Re: blends linked from the main debian page
On Mon, Apr 11, 2011 at 04:50:14PM +0200, Stefano Zacchiroli wrote:
> > 3. In Debian we have a number of great sub-projects which are not properly
> > exposed even within Debian itself. I have once suggested to float all
> > the blends up to the main Debian page to make it at once look appealing
> > and specific to a broad range of specialists. But I failed to generalize
> > the proposal, so it hasn't worked out yet.
> I like a lot the idea of providing links to blends from the Debian
> homepage , thanks for proposing (and revamping) the idea! However,
> from the above paragraph I do not understand what you needed to
> generalize and why it is blocking the implementation of the proposal.
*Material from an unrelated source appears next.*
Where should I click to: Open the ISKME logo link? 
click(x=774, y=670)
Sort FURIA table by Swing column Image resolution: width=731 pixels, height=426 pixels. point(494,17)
> Can you be more specific about that?
As you can probably assume I'm in favour of making Blends more popular
and thus I in principle support the idea to make them visible on the
main Debian page.
However, my concern is of a bit different nature than yours (web page
design). The problem we have is that while three Blends are working
nicely and fully adopted the idea (namely Debian Edu, Debian Med and
Debian Science) and people are actively working with the existing tools
as well as having understood the idea we have currently projects which I
would call "potential" Blends. There are for instance Debian Jr
(actually the first Blend) which is orphaned - my regular pings at
relevant places were not answered by anybody and currently the only sign
of Debian Jr is SPAM on its mailing list. (Well, OK, I updated the
metapackages if needed - but that's no project work.)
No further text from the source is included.